A Portuguese ship comes to trade

Details
Anonymous (first quarter 17th century)
A Portuguese ship comes to trade
Pair of six-panel screens; ink, color, gold and gold leaf on paper
55¾ x 137¾in. (141.8 x 350.2cm.) each (2)

Lot Essay

The shock of the first encounter of Japan and the West in the sixteenth century is brought to life on these screens. On the left Portuguese traders have landed at Nagasaki and are busy offloading their cargo. On the right the captain-major leads a colorful procession through town to a Christian church that was deliberately designed to harmonize with the native style. The church is shown separated from the rest of town by a moat. The immense Portuguese ship was a cause of much wonder and excitement at the time of its annual visit. The Portuguese made large profits exchanging Chinese silk for Japanese silver. The carrack set off for Macao and Japan from Goa, the center of the Portuguese empire in Asia, and many of the crew are dark-skinned natives of the Indian subcontinent. Japanese artists catered to a widespread curiosity about the marvelous costumes and strange physiognomy (facial hair, large noses, taller stature) of the "southern barbarians" (so called because they arrived from the south).

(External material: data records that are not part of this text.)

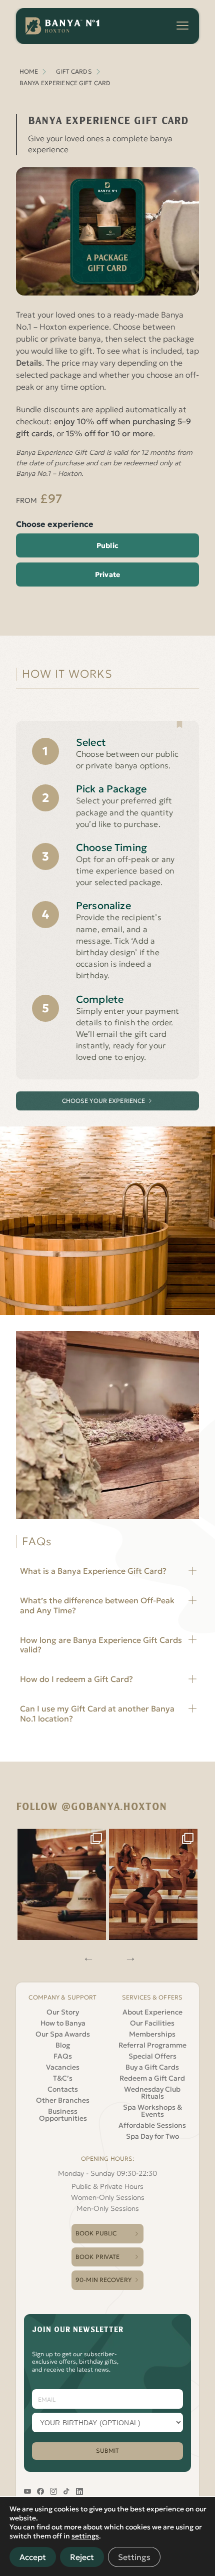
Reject (82, 2557)
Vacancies (63, 2067)
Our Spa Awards (63, 2034)
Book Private (98, 2256)
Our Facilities (152, 2023)
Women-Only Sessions (107, 2197)
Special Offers (152, 2056)
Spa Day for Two (152, 2136)
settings (85, 2535)
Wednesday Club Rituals (152, 2093)
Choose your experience (104, 1100)
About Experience (152, 2012)
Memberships (152, 2034)
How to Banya (63, 2023)
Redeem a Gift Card (152, 2078)
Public (107, 545)
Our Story (62, 2012)
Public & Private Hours (108, 2186)
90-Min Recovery (104, 2279)
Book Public (96, 2233)
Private (107, 574)
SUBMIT (108, 2450)
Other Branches (63, 2100)
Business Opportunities (63, 2115)
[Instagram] (62, 1884)
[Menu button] (182, 25)
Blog (63, 2045)
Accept (33, 2557)
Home (29, 71)
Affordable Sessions (152, 2125)
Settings (134, 2557)
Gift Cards (74, 71)
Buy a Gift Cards (152, 2067)
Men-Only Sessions (107, 2208)
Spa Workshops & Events (152, 2111)
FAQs (63, 2056)
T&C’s (62, 2078)
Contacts (63, 2089)
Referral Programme (152, 2045)
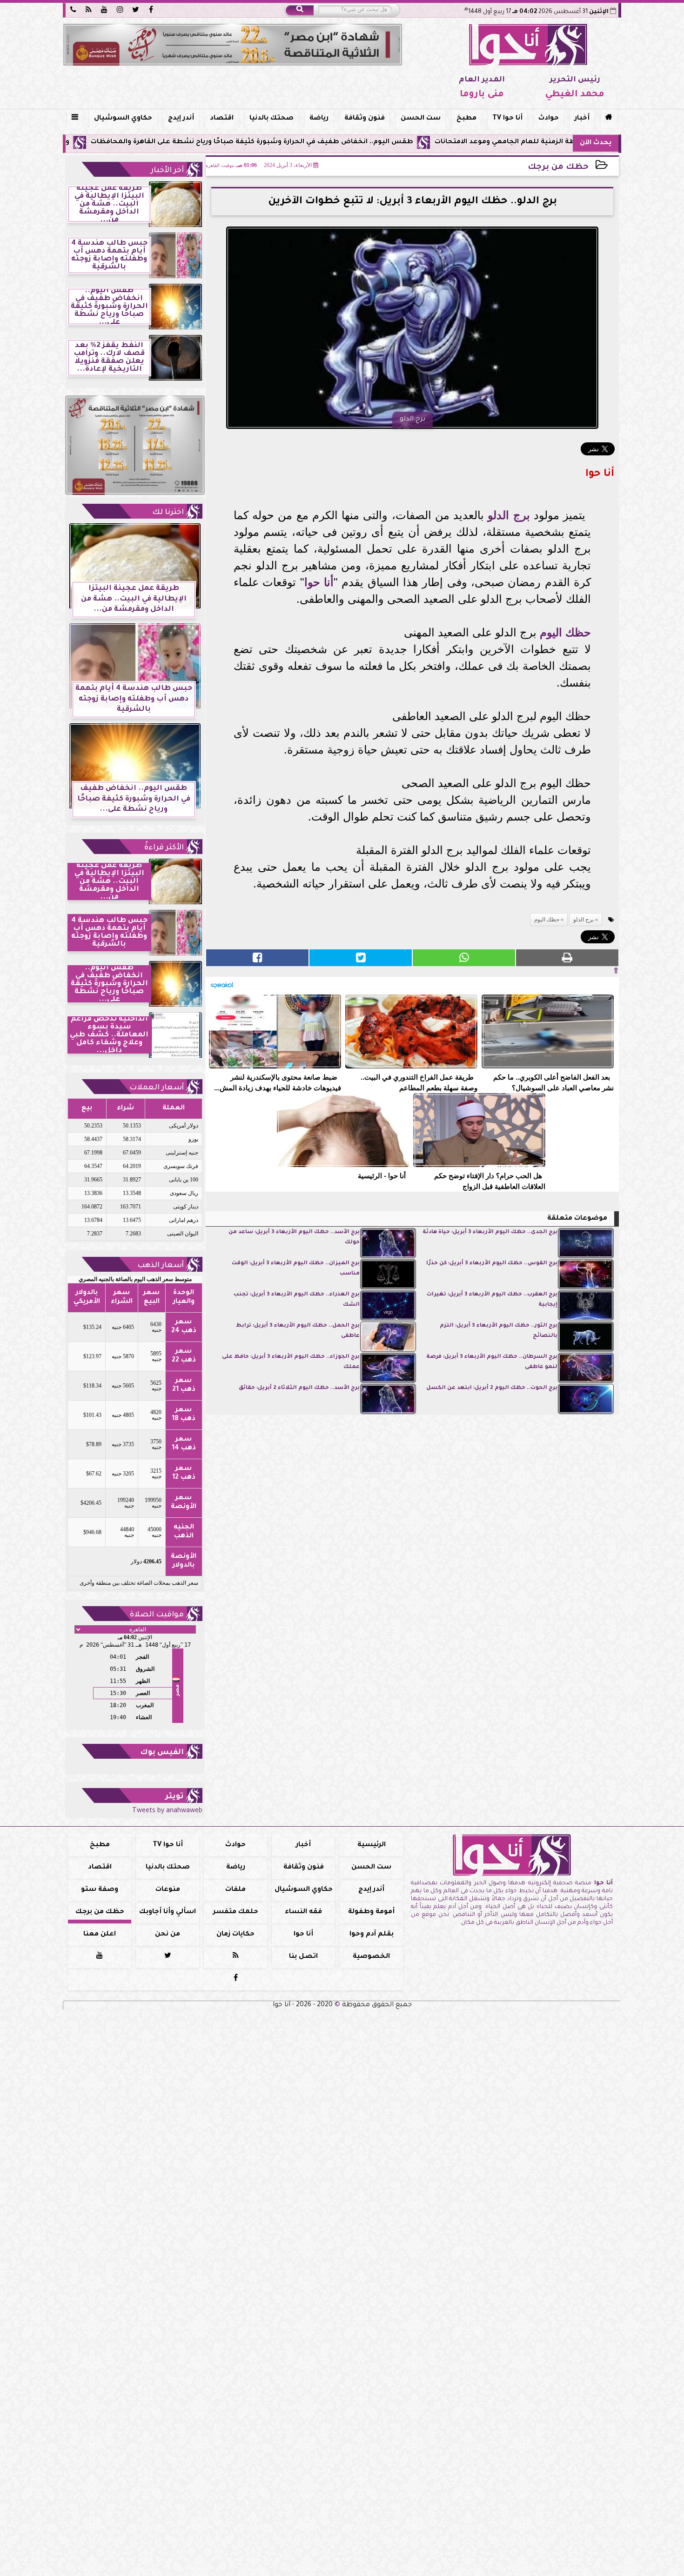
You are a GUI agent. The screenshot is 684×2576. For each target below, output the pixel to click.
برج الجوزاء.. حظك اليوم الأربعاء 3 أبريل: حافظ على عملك (291, 1362)
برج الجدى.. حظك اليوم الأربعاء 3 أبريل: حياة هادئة (489, 1232)
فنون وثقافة (364, 118)
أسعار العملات (156, 1088)
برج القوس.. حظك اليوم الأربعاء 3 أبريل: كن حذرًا (491, 1264)
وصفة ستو (99, 1890)
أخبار (582, 118)
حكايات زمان (235, 1934)
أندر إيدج (181, 118)
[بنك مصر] (232, 44)
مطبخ (466, 118)
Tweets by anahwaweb (167, 1811)
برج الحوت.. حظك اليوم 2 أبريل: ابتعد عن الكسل (491, 1388)
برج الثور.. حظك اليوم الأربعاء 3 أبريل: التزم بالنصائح (498, 1331)
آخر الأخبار (167, 171)
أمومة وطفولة (371, 1912)
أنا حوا (319, 582)
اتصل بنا (303, 1957)
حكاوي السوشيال (123, 118)
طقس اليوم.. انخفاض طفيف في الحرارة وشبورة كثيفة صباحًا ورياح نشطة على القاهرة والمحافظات (349, 142)
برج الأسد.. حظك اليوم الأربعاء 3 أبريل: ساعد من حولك (294, 1237)
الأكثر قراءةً (164, 848)
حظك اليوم (565, 632)
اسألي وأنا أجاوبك (167, 1912)
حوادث (548, 118)
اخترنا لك (168, 512)
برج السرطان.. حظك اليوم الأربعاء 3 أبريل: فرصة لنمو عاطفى (491, 1362)
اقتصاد (222, 118)
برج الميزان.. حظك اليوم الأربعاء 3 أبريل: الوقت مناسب (296, 1269)
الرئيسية (371, 1845)
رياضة (319, 118)
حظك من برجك (558, 167)
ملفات (235, 1890)
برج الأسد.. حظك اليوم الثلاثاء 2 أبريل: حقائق (299, 1388)
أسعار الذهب (160, 1265)
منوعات (167, 1890)
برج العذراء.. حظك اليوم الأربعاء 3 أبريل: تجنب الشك (297, 1300)
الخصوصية (371, 1957)
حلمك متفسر (235, 1912)
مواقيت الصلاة (157, 1615)
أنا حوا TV (507, 118)
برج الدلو (509, 515)
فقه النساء (303, 1912)
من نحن (167, 1934)
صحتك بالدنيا (271, 118)
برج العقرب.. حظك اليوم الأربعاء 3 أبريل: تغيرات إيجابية (492, 1300)
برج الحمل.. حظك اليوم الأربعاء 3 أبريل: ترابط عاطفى (298, 1331)
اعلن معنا (99, 1934)
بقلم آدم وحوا (371, 1934)
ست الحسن (421, 118)
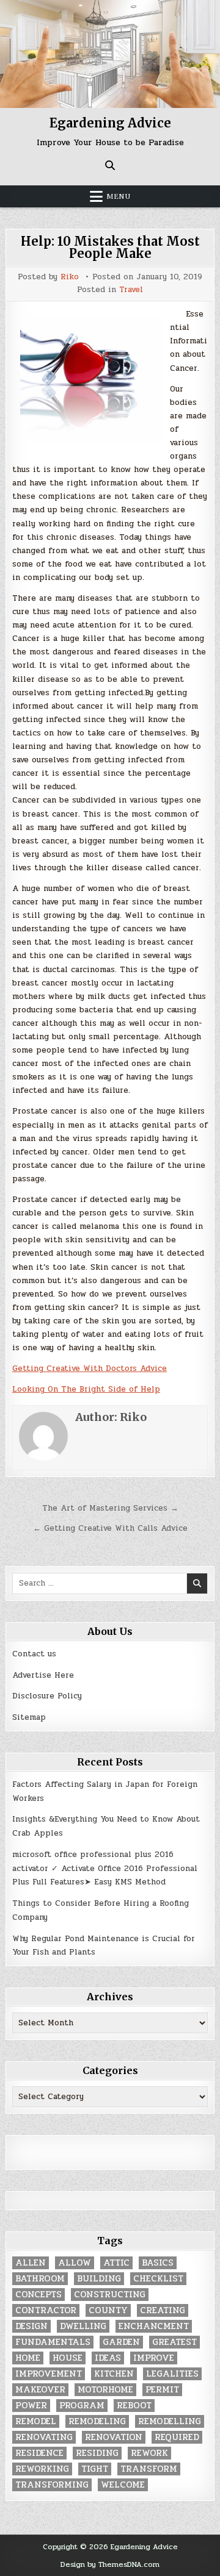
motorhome (105, 2389)
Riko (70, 277)
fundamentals (52, 2342)
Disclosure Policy (47, 1696)
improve (153, 2358)
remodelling (169, 2421)
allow (74, 2262)
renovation (113, 2437)
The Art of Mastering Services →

Portuguese ships were permitted access to Japan between 1571 and about 1640, when the shogun put into effect a seclusionist policy that closed the country to all outsiders other than Chinese merchants, a handful of Dutch traders, and occasional Korean emissaries. In 1614 an edict was published prohibiting Christianity. The screens are most likely the work of an anonymous "town painter" (machi eshi) of the early Edo period and are very close in style to three other pairs: in the Freer Gallery of Art, Washington, D. C., the Mary and Jackson Burke Foundation, New York and the Kanagawa Prefecture Museum of Art in Yokohama. The Japanese scholar Takamizawa Tadao, attributed this group to the hand of Kano Domi (shortened from Domingos or Dominus), a Christian convert, who is known to have visited Kyushu, and probably Nagasaki, in 1592. He left Japan in 1603 for Manila and was associated with the Franciscan friars.